How to complete this task: Repeat the entries beneath in their entirety, precisely as given.

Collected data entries
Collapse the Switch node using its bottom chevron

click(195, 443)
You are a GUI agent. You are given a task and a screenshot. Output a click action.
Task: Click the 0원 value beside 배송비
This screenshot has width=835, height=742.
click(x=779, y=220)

Written reply:
Collapse the Switch node using its bottom chevron

click(195, 443)
You are a GUI agent. You are given a task and a screenshot. Output a click action.
Task: Click the 0원 value beside 배송비
This screenshot has width=835, height=742.
click(x=779, y=220)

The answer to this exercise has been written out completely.